# Task goal:
Copy the data below, keeping every line identical to the original.

Entries on locating words and elements
______

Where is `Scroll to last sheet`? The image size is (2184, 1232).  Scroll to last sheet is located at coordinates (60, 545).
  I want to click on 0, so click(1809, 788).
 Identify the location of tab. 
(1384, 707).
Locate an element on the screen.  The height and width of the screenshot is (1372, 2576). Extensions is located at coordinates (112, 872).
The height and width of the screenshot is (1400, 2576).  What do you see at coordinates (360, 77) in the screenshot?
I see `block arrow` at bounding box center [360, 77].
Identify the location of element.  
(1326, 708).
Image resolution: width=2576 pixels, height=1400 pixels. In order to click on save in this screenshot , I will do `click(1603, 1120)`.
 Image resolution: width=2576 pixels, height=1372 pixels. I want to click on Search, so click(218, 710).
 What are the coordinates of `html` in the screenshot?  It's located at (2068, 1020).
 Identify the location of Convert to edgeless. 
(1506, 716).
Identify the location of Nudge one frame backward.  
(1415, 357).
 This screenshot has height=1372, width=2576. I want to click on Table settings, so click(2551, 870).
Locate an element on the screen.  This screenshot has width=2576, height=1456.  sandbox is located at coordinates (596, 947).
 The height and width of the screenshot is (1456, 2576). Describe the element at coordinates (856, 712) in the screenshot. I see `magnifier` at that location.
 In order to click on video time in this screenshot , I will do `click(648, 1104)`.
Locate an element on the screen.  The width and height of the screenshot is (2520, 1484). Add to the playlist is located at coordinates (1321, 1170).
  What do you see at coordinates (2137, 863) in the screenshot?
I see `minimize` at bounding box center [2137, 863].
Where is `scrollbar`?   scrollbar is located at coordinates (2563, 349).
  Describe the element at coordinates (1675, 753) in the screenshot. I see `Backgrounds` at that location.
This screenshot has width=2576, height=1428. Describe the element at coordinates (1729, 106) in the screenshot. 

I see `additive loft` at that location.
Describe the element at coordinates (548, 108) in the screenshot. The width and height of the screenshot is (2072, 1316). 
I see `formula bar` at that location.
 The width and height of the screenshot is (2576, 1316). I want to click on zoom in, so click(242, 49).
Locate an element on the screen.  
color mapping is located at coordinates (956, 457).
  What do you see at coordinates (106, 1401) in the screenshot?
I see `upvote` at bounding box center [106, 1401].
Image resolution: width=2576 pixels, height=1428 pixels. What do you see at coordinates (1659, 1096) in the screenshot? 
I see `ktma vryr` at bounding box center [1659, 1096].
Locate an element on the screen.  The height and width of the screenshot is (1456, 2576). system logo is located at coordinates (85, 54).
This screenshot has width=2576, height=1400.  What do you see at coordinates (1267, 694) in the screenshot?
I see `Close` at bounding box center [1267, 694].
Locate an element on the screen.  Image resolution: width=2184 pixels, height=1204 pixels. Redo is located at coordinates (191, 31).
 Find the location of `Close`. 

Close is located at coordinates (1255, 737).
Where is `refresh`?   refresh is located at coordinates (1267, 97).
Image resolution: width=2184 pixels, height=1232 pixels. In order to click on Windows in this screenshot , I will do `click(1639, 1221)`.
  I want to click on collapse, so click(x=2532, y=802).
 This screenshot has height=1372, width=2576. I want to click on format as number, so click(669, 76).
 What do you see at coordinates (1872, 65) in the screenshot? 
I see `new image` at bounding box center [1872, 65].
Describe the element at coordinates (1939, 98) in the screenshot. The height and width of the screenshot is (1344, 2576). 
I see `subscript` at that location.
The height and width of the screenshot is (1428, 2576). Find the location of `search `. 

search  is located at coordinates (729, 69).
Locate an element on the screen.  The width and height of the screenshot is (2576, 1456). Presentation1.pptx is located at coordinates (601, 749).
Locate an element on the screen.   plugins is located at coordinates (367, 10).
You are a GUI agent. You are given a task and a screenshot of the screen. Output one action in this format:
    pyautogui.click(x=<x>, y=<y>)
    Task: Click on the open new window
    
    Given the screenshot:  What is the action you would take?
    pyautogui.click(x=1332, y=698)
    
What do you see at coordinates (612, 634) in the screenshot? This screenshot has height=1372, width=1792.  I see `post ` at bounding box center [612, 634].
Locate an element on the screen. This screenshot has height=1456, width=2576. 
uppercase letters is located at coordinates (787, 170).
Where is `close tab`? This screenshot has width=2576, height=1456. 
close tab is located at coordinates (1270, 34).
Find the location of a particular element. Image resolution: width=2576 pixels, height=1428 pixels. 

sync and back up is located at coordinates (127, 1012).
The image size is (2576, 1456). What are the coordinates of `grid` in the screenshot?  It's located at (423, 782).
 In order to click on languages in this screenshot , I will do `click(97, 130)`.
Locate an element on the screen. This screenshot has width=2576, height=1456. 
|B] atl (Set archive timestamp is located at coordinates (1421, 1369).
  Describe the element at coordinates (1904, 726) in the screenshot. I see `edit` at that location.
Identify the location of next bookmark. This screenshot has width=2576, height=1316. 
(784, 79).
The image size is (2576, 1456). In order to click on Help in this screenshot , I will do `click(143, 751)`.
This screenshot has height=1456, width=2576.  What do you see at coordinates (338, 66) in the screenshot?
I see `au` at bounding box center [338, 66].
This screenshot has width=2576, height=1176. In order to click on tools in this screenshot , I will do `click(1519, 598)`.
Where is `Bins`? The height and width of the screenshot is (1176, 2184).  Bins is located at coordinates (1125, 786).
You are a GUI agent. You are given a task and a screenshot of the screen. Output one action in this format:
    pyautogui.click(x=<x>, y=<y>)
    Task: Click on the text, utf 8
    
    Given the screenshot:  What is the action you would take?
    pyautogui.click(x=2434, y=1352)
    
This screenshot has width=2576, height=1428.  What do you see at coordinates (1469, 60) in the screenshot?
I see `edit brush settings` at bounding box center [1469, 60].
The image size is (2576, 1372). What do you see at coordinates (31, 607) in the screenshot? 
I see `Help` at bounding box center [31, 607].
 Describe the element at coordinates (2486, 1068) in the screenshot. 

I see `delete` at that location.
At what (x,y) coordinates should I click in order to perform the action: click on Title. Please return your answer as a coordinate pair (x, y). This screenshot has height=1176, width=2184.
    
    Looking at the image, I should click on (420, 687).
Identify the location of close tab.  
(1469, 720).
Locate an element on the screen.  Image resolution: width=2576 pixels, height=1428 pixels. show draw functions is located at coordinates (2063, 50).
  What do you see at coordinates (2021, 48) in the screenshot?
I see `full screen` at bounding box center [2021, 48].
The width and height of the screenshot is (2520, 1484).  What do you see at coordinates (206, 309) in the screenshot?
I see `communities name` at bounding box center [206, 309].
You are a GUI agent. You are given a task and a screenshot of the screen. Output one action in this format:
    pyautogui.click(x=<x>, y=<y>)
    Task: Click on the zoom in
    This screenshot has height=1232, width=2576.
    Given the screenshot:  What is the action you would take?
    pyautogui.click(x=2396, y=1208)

______

# Response to the exercise:
Where is `Scroll to last sheet`? The image size is (2184, 1232).  Scroll to last sheet is located at coordinates (60, 545).
  I want to click on 0, so click(1809, 788).
 Identify the location of tab. 
(1384, 707).
Locate an element on the screen.  The height and width of the screenshot is (1372, 2576). Extensions is located at coordinates (112, 872).
The height and width of the screenshot is (1400, 2576).  What do you see at coordinates (360, 77) in the screenshot?
I see `block arrow` at bounding box center [360, 77].
Identify the location of element.  
(1326, 708).
Image resolution: width=2576 pixels, height=1400 pixels. In order to click on save in this screenshot , I will do `click(1603, 1120)`.
 Image resolution: width=2576 pixels, height=1372 pixels. I want to click on Search, so click(218, 710).
 What are the coordinates of `html` in the screenshot?  It's located at (2068, 1020).
 Identify the location of Convert to edgeless. 
(1506, 716).
Identify the location of Nudge one frame backward.  
(1415, 357).
 This screenshot has height=1372, width=2576. I want to click on Table settings, so click(2551, 870).
Locate an element on the screen.  This screenshot has width=2576, height=1456.  sandbox is located at coordinates (596, 947).
 The height and width of the screenshot is (1456, 2576). Describe the element at coordinates (856, 712) in the screenshot. I see `magnifier` at that location.
 In order to click on video time in this screenshot , I will do `click(648, 1104)`.
Locate an element on the screen.  The width and height of the screenshot is (2520, 1484). Add to the playlist is located at coordinates (1321, 1170).
  What do you see at coordinates (2137, 863) in the screenshot?
I see `minimize` at bounding box center [2137, 863].
Where is `scrollbar`?   scrollbar is located at coordinates (2563, 349).
  Describe the element at coordinates (1675, 753) in the screenshot. I see `Backgrounds` at that location.
This screenshot has width=2576, height=1428. Describe the element at coordinates (1729, 106) in the screenshot. 

I see `additive loft` at that location.
Describe the element at coordinates (548, 108) in the screenshot. The width and height of the screenshot is (2072, 1316). 
I see `formula bar` at that location.
 The width and height of the screenshot is (2576, 1316). I want to click on zoom in, so click(242, 49).
Locate an element on the screen.  
color mapping is located at coordinates (956, 457).
  What do you see at coordinates (106, 1401) in the screenshot?
I see `upvote` at bounding box center [106, 1401].
Image resolution: width=2576 pixels, height=1428 pixels. What do you see at coordinates (1659, 1096) in the screenshot? 
I see `ktma vryr` at bounding box center [1659, 1096].
Locate an element on the screen.  The height and width of the screenshot is (1456, 2576). system logo is located at coordinates (85, 54).
This screenshot has width=2576, height=1400.  What do you see at coordinates (1267, 694) in the screenshot?
I see `Close` at bounding box center [1267, 694].
Locate an element on the screen.  Image resolution: width=2184 pixels, height=1204 pixels. Redo is located at coordinates (191, 31).
 Find the location of `Close`. 

Close is located at coordinates (1255, 737).
Where is `refresh`?   refresh is located at coordinates (1267, 97).
Image resolution: width=2184 pixels, height=1232 pixels. In order to click on Windows in this screenshot , I will do `click(1639, 1221)`.
  I want to click on collapse, so click(x=2532, y=802).
 This screenshot has height=1372, width=2576. I want to click on format as number, so click(669, 76).
 What do you see at coordinates (1872, 65) in the screenshot? 
I see `new image` at bounding box center [1872, 65].
Describe the element at coordinates (1939, 98) in the screenshot. The height and width of the screenshot is (1344, 2576). 
I see `subscript` at that location.
The height and width of the screenshot is (1428, 2576). Find the location of `search `. 

search  is located at coordinates (729, 69).
Locate an element on the screen.  The width and height of the screenshot is (2576, 1456). Presentation1.pptx is located at coordinates (601, 749).
Locate an element on the screen.   plugins is located at coordinates (367, 10).
You are a GUI agent. You are given a task and a screenshot of the screen. Output one action in this format:
    pyautogui.click(x=<x>, y=<y>)
    Task: Click on the open new window
    
    Given the screenshot:  What is the action you would take?
    pyautogui.click(x=1332, y=698)
    
What do you see at coordinates (612, 634) in the screenshot? This screenshot has height=1372, width=1792.  I see `post ` at bounding box center [612, 634].
Locate an element on the screen. This screenshot has height=1456, width=2576. 
uppercase letters is located at coordinates (787, 170).
Where is `close tab`? This screenshot has width=2576, height=1456. 
close tab is located at coordinates (1270, 34).
Find the location of a particular element. Image resolution: width=2576 pixels, height=1428 pixels. 

sync and back up is located at coordinates (127, 1012).
The image size is (2576, 1456). What are the coordinates of `grid` in the screenshot?  It's located at (423, 782).
 In order to click on languages in this screenshot , I will do `click(97, 130)`.
Locate an element on the screen. This screenshot has width=2576, height=1456. 
|B] atl (Set archive timestamp is located at coordinates (1421, 1369).
  Describe the element at coordinates (1904, 726) in the screenshot. I see `edit` at that location.
Identify the location of next bookmark. This screenshot has width=2576, height=1316. 
(784, 79).
The image size is (2576, 1456). In order to click on Help in this screenshot , I will do `click(143, 751)`.
This screenshot has height=1456, width=2576.  What do you see at coordinates (338, 66) in the screenshot?
I see `au` at bounding box center [338, 66].
This screenshot has width=2576, height=1176. In order to click on tools in this screenshot , I will do `click(1519, 598)`.
Where is `Bins`? The height and width of the screenshot is (1176, 2184).  Bins is located at coordinates (1125, 786).
You are a GUI agent. You are given a task and a screenshot of the screen. Output one action in this format:
    pyautogui.click(x=<x>, y=<y>)
    Task: Click on the text, utf 8
    
    Given the screenshot:  What is the action you would take?
    pyautogui.click(x=2434, y=1352)
    
This screenshot has width=2576, height=1428.  What do you see at coordinates (1469, 60) in the screenshot?
I see `edit brush settings` at bounding box center [1469, 60].
The image size is (2576, 1372). What do you see at coordinates (31, 607) in the screenshot? 
I see `Help` at bounding box center [31, 607].
 Describe the element at coordinates (2486, 1068) in the screenshot. 

I see `delete` at that location.
At what (x,y) coordinates should I click in order to perform the action: click on Title. Please return your answer as a coordinate pair (x, y). This screenshot has height=1176, width=2184.
    
    Looking at the image, I should click on (420, 687).
Identify the location of close tab.  
(1469, 720).
Locate an element on the screen.  Image resolution: width=2576 pixels, height=1428 pixels. show draw functions is located at coordinates (2063, 50).
  What do you see at coordinates (2021, 48) in the screenshot?
I see `full screen` at bounding box center [2021, 48].
The width and height of the screenshot is (2520, 1484).  What do you see at coordinates (206, 309) in the screenshot?
I see `communities name` at bounding box center [206, 309].
You are a GUI agent. You are given a task and a screenshot of the screen. Output one action in this format:
    pyautogui.click(x=<x>, y=<y>)
    Task: Click on the zoom in
    This screenshot has height=1232, width=2576.
    Given the screenshot:  What is the action you would take?
    pyautogui.click(x=2396, y=1208)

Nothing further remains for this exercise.